Stanford CS336 Language Modeling from Scratch | Spring 2026 | Lecture 3: Architectures

Key Concepts

Architecture Design: The structural choices in transformer models (e.g., normalization, activation functions, position embeddings).
Pre-norm vs. Post-norm: The placement of Layer Normalization relative to the residual stream.
RMS Norm: A computationally efficient normalization technique that omits mean subtraction and bias.
Gated Linear Units (GLU): Activation functions (e.g., SwiGLU, GeGLU) that use gating mechanisms to improve performance.
RoPE (Rotary Positional Embeddings): A method for encoding relative position via rotation of vector pairs.
GQA (Grouped Query Attention): An attention variant that balances inference efficiency and expressive power.
KV Cache: A memory-efficient mechanism for storing past keys and values during autoregressive generation.
Stability Interventions: Techniques like Z-loss, QK-norm, and Logit Soft-capping to prevent training divergence.

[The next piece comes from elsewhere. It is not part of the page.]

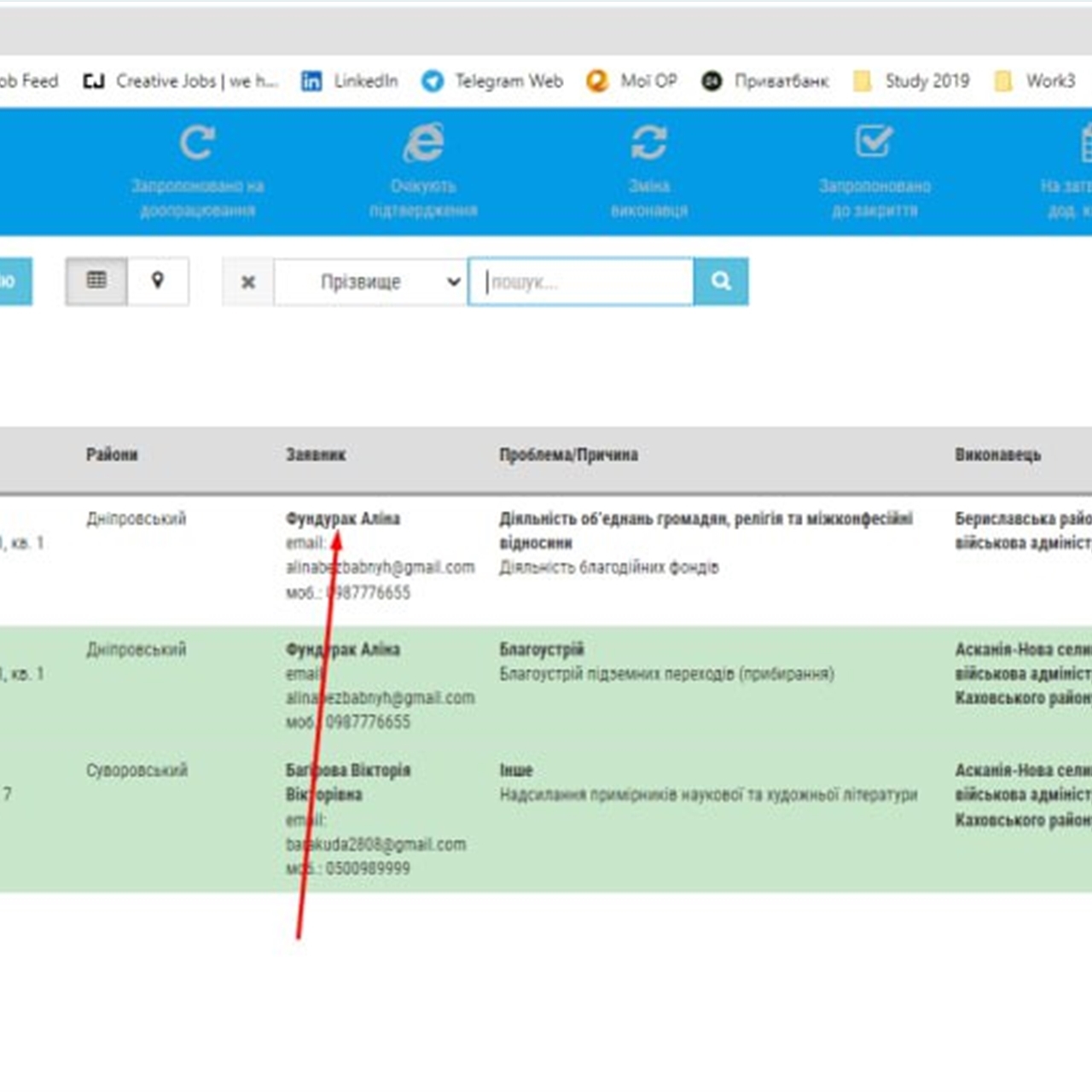
Task: Open the 'Мої ОР' bookmark
Action: [632, 81]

1. Core Architecture Variations

The lecture emphasizes that while the original Transformer (Vaswani et al.) established the foundation, modern models have converged on specific modifications to improve stability and efficiency.

Layer Normalization Placement: Modern models almost universally use Pre-norm (placing the norm outside the residual stream). This keeps the residual stream "clean," facilitating better gradient propagation and stability.
Normalization Type: RMS Norm has replaced standard Layer Norm in most architectures. It provides equivalent performance while being faster by removing mean subtraction and bias terms, which are memory-intensive but offer little expressive gain.
Activation Functions: The industry has shifted toward Gated Linear Units (GLUs), specifically SwiGLU. These provide consistent performance gains. A common heuristic is to reduce the feed-forward dimension by 2/3 when using GLUs to maintain a constant parameter count.

2. Position Dependence

Because standard attention is position-agnostic, models require explicit encoding:

RoPE (Rotary Positional Embeddings): The current standard. It encodes relative position by rotating pairs of dimensions in the vector space. This ensures that inner products are invariant to absolute position, satisfying the requirement for relative position modeling.
Implementation: RoPE is implemented by applying sine/cosine rotations to queries and keys, effectively rotating the input vectors without introducing the "cross-terms" found in absolute embedding methods.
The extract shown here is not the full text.